Selected excerpt>

= Beginning of Section =

Let’s talk about breast cancer and how you should start to think about it no matter your age — specifically the ways you should start to understand the associated risk factors and how to talk about them with your physician.

1. It's not all in the family

Contrary to popular belief, only 5 to 10 percent of breast cancers can be attributed to known single, high-risk inherited genetic mutation, like BRCA1 or BRCA2. That means the other 90 percent is mostly due to a combination of risk factors: some you can control and some you cannot. Each person is unique and so is her or his risk of developing breast cancer. New discoveries of moderate-risk genes may help guide the care of some families. If you have a family history of breast cancer, speak with your doctor to get the best advice on the role of genetic testing, the best strategies for early detection, and the preventive steps you should take.

2. You can lower your risk

There are a lot of myths about risk, like antiperspirants and bras increasing your odds of developing breast cancer. Neither of these things is a proven cause of breast cancer, and there is no evidence to support that either increases your lifetime risk. But there are five things you can do to lower your risk: maintain a healthy weight, exercise three to five hours a week, eat a mostly vegetarian diet, limit alcohol to fewer than three drinks per week and avoid smoking. Avoiding hormone replacement therapy after menopause is also important.

3. Adolescence impacts adulthood

Things that happen to us while our breasts are developing can have lasting effects on our risk of developing breast cancer later in life. These risk factors include having radiation to the chest or face before age 30 as treatment for acne or another cancer, being diagnosed with a benign breast condition, or early onset of menstruation at age 12 or younger. Significant exposure to chemicals found in pesticides, food, plastic and personal beauty products may contribute to abnormal breast cell activity and may affect breast cancer risk.

= End of Section =

Data records:
= Beginning of Section =

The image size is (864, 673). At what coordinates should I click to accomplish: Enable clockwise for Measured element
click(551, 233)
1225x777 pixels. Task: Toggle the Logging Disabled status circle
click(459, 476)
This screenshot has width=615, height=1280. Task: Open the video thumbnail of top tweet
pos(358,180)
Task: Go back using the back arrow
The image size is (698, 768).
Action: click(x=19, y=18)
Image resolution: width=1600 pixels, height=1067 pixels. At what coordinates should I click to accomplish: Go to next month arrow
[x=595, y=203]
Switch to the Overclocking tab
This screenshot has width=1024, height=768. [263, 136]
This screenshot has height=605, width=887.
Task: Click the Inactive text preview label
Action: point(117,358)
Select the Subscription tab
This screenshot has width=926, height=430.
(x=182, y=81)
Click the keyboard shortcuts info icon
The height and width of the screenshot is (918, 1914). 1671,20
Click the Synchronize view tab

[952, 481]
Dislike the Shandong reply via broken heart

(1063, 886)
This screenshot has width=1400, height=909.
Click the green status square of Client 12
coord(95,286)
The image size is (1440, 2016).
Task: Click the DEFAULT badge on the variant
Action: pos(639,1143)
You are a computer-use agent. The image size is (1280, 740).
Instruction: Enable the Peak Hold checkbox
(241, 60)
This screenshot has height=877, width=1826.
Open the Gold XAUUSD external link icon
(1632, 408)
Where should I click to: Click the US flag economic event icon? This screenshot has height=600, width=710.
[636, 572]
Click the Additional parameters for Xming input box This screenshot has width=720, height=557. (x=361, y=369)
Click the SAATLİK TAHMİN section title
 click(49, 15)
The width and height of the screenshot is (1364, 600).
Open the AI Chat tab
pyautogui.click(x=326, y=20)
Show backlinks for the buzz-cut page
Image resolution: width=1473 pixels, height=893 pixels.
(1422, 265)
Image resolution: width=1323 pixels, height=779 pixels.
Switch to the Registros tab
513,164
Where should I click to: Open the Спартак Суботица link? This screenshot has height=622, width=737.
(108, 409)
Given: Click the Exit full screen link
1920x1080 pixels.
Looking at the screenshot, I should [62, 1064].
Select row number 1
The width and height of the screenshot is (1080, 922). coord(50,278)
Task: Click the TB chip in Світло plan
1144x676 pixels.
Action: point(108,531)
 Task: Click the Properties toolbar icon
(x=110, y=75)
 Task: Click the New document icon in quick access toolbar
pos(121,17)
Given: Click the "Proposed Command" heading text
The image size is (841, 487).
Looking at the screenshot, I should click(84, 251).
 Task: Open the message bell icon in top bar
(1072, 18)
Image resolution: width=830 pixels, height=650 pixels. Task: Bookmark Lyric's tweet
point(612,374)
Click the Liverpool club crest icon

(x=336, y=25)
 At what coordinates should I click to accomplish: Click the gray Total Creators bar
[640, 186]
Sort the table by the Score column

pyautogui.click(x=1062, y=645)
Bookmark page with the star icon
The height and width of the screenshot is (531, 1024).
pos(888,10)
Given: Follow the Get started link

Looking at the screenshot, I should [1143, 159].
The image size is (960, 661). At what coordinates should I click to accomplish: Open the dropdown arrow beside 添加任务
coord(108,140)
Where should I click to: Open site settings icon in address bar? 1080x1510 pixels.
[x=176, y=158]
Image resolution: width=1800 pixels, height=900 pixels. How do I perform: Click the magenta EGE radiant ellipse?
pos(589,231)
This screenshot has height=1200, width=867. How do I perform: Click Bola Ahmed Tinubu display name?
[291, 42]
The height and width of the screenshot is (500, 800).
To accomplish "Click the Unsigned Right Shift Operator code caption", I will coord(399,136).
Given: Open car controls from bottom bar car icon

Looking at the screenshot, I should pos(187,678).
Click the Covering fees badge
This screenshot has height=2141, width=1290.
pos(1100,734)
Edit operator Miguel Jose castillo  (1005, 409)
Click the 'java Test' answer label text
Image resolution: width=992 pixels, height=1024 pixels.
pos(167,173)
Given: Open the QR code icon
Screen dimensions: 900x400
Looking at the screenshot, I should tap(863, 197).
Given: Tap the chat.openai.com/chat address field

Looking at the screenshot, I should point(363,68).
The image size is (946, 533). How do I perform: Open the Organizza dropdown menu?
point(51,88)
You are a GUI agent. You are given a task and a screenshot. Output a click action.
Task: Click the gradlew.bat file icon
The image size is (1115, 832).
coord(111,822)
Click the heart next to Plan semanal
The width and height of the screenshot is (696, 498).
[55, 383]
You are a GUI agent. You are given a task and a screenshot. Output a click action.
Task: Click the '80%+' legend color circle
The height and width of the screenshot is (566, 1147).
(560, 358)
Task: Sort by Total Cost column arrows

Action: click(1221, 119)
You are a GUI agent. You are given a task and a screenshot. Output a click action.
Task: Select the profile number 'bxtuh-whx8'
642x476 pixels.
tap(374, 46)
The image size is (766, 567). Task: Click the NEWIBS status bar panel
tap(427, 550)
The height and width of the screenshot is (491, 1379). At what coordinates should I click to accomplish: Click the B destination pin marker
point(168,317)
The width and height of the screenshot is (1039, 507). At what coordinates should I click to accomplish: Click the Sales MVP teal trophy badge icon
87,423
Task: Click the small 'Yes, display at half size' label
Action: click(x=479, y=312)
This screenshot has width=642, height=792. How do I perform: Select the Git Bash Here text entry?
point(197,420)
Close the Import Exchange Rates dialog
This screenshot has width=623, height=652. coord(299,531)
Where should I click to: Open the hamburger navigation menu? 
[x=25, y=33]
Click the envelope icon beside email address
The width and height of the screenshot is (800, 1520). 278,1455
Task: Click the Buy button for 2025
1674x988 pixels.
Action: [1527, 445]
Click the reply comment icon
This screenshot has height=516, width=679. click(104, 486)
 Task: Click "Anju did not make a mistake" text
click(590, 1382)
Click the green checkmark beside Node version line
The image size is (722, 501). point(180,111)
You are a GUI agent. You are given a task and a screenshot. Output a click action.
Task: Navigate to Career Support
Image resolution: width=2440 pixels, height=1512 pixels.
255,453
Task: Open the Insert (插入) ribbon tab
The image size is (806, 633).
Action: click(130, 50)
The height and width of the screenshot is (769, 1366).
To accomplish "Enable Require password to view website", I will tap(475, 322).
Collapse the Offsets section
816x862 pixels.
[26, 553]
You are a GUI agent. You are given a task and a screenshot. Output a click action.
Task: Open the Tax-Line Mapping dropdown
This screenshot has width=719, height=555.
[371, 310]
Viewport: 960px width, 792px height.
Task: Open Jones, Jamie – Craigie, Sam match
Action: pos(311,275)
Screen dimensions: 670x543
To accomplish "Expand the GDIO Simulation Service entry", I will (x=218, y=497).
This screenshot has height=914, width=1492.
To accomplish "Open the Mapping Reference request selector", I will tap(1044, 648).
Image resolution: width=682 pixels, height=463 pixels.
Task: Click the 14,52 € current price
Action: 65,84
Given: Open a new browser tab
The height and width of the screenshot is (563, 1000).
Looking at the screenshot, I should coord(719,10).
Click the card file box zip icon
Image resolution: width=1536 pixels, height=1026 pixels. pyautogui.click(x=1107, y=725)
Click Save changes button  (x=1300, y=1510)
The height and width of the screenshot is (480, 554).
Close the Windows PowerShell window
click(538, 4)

= End of Section =

Questions>
1) List the steps the breast cancer text gives for lowering your risk, not counting the point about hormone replacement therapy.
2) Continue the text on breast cancer risk factors from where it stops.

Exercise answers>
1)
- Maintain a healthy weight
- Exercise three to five hours a week
- Eat a mostly vegetarian diet
- Limit alcohol to fewer than three drinks per week
- Avoid smoking

2)
4. Density matters

No, we’re not talking about how heavy or firm your breasts are. Dense breasts have less fatty tissue and more non-fatty tissue compared to breasts that aren't dense. The radiologist reading the mammogram reports the amount of density. Research has shown that dense breasts can be six times more likely to develop cancer and make it harder for mammograms to detect it. If you’ve been told you have dense breasts by your doctor, have a conversation about all of your risk factors, ask about the role of genetic testing and adhere carefully to a screening plan. Discuss screening options with your doctor and look for a center that offers 3-D mammograms.

5. Risk changes over time

The two biggest risk factors for developing breast cancer are being a woman and aging. That means your risk of developing breast cancer today is not the same as it will be tomorrow. Your doctor should start the conversation about risk when you’re in your twenties (if they don’t, you should), and it should continue over the course of your lifetime. Family history, medications, pregnancies, hormones and more all affect your lifetime risk — and they can all change over time. Keep your doctor in the know about what’s happening in your life.